PROBLEM DETAILS>
Output every line of the material exactly, omitting images.

GIVEN INFORMATION>

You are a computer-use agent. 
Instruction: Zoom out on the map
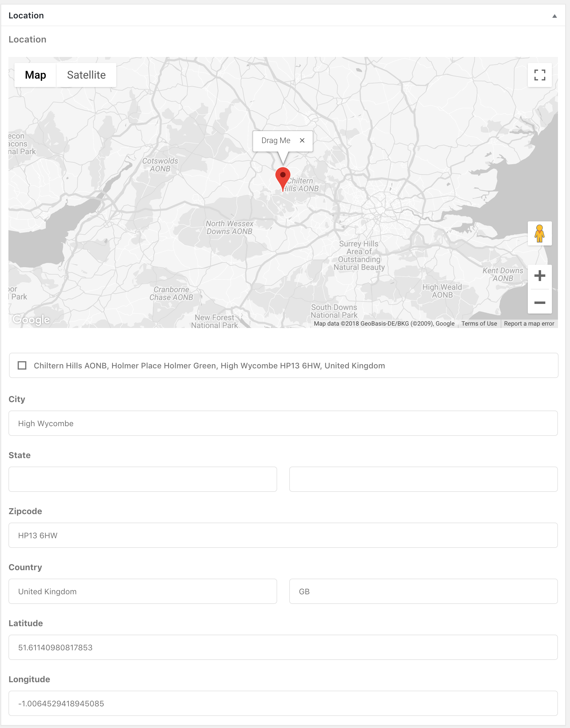coord(539,302)
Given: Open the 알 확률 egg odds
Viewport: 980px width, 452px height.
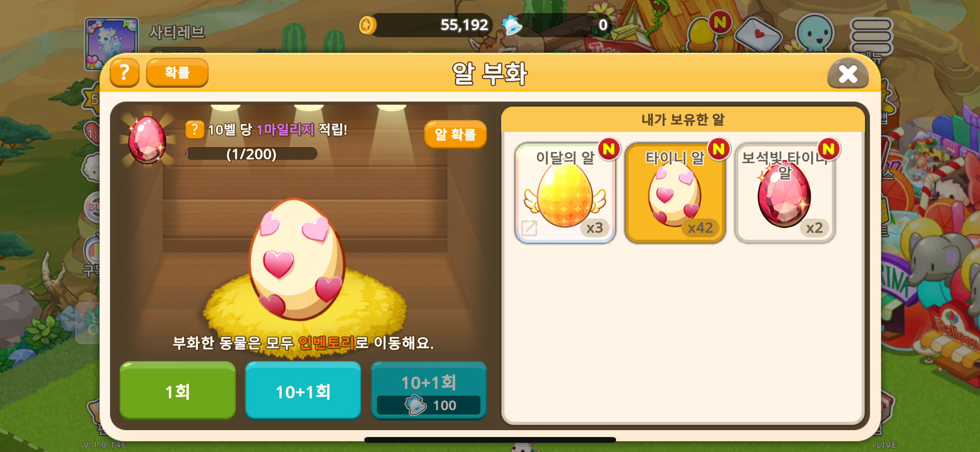Looking at the screenshot, I should [x=455, y=134].
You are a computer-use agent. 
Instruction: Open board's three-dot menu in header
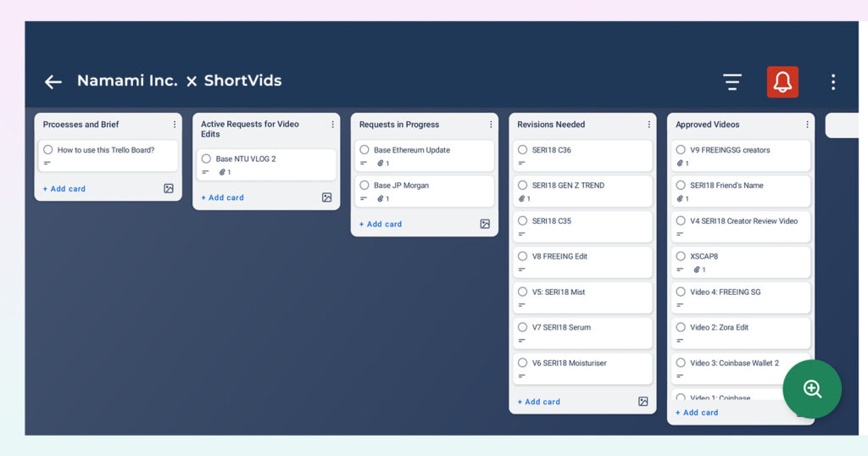(832, 82)
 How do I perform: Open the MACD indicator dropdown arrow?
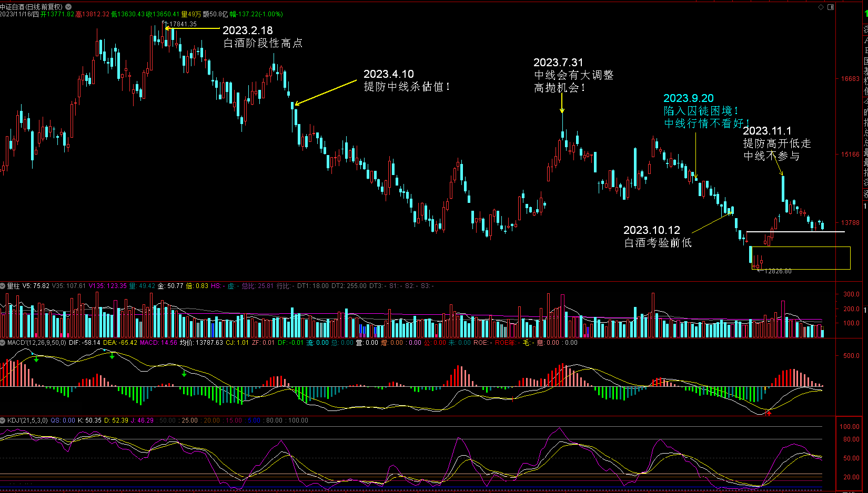(3, 343)
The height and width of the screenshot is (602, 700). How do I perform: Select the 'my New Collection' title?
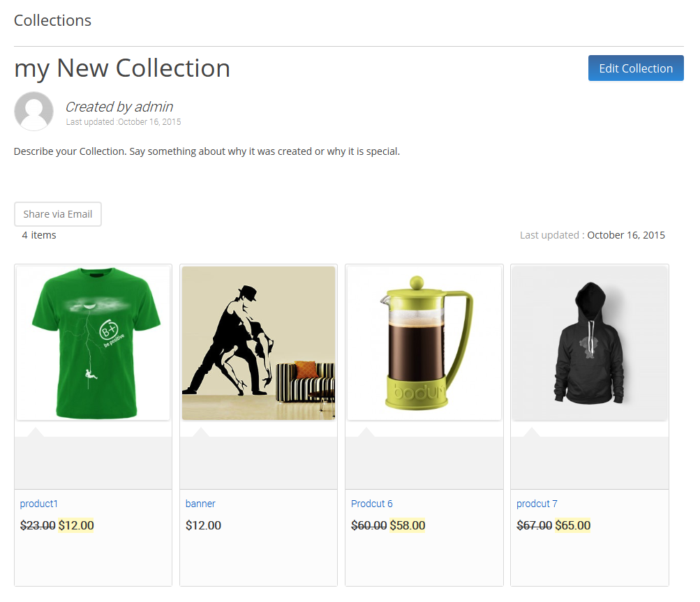tap(122, 68)
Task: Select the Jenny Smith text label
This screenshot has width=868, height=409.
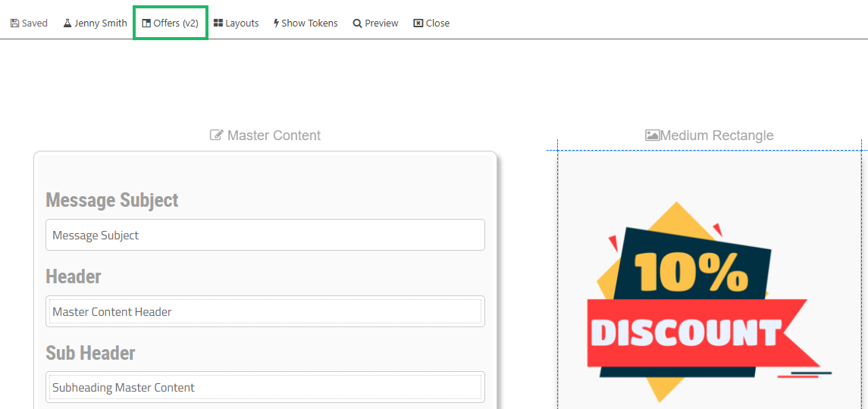Action: (101, 23)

SOLUTION TO THIS EXERCISE>
You are a computer-use agent. 
Instruction: Zoom out on the map
coord(539,302)
Given: Open the 알 확률 egg odds
Viewport: 980px width, 452px height.
Looking at the screenshot, I should [x=455, y=134].
You are a computer-use agent. 
Instruction: Open board's three-dot menu in header
(832, 82)
 How do I perform: Open the MACD indicator dropdown arrow?
(3, 343)
The height and width of the screenshot is (602, 700). How do I perform: Select the 'my New Collection' title?
tap(122, 68)
Task: Select the Jenny Smith text label
This screenshot has width=868, height=409.
Action: (101, 23)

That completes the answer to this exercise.